## Página
Eu como presidente de um órgão de preservação, o CONDEPHAAT, sei o quanto é importante o Decreto-lei 25, que é de 1937, ainda hoje, para garantir a preservação do patrimônio. Um decreto proposto por Mário de Andrade, e que depois ganhou o foro da lei, que nós defendemos com unhas e dentes, e que é um dos instrumentos, e quase um dos únicos que tem hoje, como uma forma de proteção. A gente vê que se qualquer coisa falhar na legislação, essas conquistas podem ser completamente neutralizadas e se perder o pouco, porque é muito pouco, são dois ou três anos, de experiência que a gente efetivamente já está tendo, experiência importante e significativa para essa defesa.

Tem que ter claro o seguinte: a predação, a destruição do patrimônio, entendido como eu falei, como um todo, ela deriva na verdade, de uma ocupação do solo, de uma distribuição das forças produtivas do território nacional, que é de caráter desigual, e é de caráter a privilegiar efetivamente algumas camadas só, em detrimento do conjunto da população.

A gente muitas vezes diz assim: a ocupação do solo é irracional, as cidades são caóticas. Não é irracional, nem é caótica para quem detém a posse desses meios. É feito de acordo com a sua necessidade e seu interesse. Só que essa necessidade e esse interesse não se coadunam com o interesse da coletividade. Agora não é irracional para esses grupos, é racional para eles, porque a única coisa que preside esse processo é o lucro efetivamente. E a questão ambiental, a questão do patrimônio cultural, não tem importância porque o usufruir desse patrimônio não é feito aqui, é feito fora ou nos guetos, onde se acumula esses patrimônios para o uso fruto dessas camadas.  

E em relação aos governos há que se exigir deles diretrizes discutidas, expostas publicamente e, sobretudo, exigidas para que a ocupação do território, a ocupação produtiva do território, venha a se dar segundo diretrizes que consultem os interesses da maioria da população no sentido do desenvolvimento pleno, não do progresso entre aspas, que alguém já citou aqui, e que em nome dele se destruiu quase tudo, mas do desenvolvimento pleno da pessoa humana que é no sentido do bem-estar, da qualidade de vida e do usufruto dos bens culturais que é produzido pelo conjunto.

## Tarefas a realizar
A) Responda, com base no texto sobre preservação do patrimônio, às questões seguintes:
(i) De que ano é o Decreto-lei 25?
(ii) Quem propôs esse decreto?
(iii) Segundo o texto, qual é a única coisa que preside o processo de ocupação do solo para os grupos que detêm a posse dos meios?
B) Enumere os elementos que, no texto sobre preservação do patrimônio, indicam o sentido do desenvolvimento pleno da pessoa humana.
C) Redija a continuação do texto sobre preservação do patrimônio a partir do ponto em que ele termina.
Os registros não têm relação alguma com as tarefas.

## Registros fornecidos
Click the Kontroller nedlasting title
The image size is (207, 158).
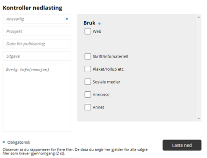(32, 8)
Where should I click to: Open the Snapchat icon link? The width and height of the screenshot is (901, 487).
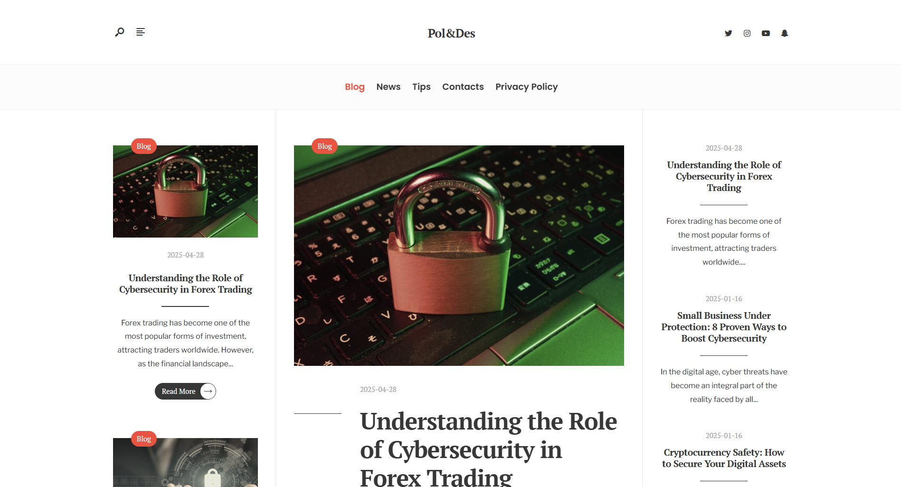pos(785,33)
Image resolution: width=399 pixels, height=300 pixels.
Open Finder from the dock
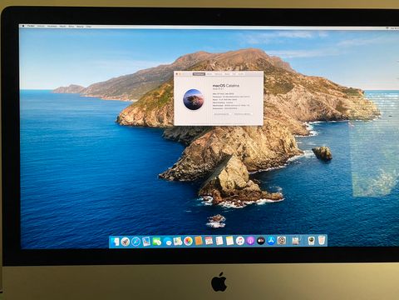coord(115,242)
---
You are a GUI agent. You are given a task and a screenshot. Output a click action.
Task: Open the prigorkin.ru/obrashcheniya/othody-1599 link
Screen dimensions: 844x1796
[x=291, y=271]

## Respostas por tarefa
A)
(i) De 1937.
(ii) Mário de Andrade.
(iii) O lucro.

B)
- Bem-estar
- Qualidade de vida
- Usufruto dos bens culturais produzidos pelo conjunto

C)
[Transcrição ipsis litteris feita por Janice de Piero]

 

            Após a audição das sensatas (e atuais) palavras de Paulo Bastos, no evento, representantes de bairros e associações foram convidados e convidadas a manifestarem seus pensamentos utilizando-se do microfone colocado ao lado da caçamba: José Trindade Célis (Representante da Lapa de Baixo); Ricardo Fraga Oliveira (Representante da Vila Mariana); Lucila Lacreta (Executiva do Movimento Defenda São Paulo); Sergio Rezze (Membro do Defenda São Paulo e representante do Butantã); José Eduardo (Presidente da Associação Preserva São Paulo); Adriano Diogo (Deputado Estadual-SP); os membros do MOVER, Sidney de Oliveira,  Leonardo Mello e Silva, Helena Freire Weffort, Janice de Piero e Ros Mari Zenha; os moradores e moradoras da Vila Romana Julio de Pieri Maya,  Ana de Cerqueira César Corbisier,  Marco Moreira, Roseli Elaine de Pieri e Sergio Durval de Pieri.

 

A performance A Caçamba da Vez  chamou a atenção de parlamentares, gerou aproximações e articulações junto a associações e movimentos de bairro.

A partir desse momento, o MOVER passa a atuar em parceria com demais entidades da sociedade civil.

 

Desdobramentos: o MOVER atrai a atenção de professores, jornalistas, pesquisadores da academia, e veículos de comunicação como rádio CBN , TV Bandeirantes, jornal O Estado de São Paulo e revista Veja São Paulo.

Loop B - Performance como Resistência

Performance como resistência - participação do músico Loop B - 27/04/2013 

Crítica na Revista Performatus.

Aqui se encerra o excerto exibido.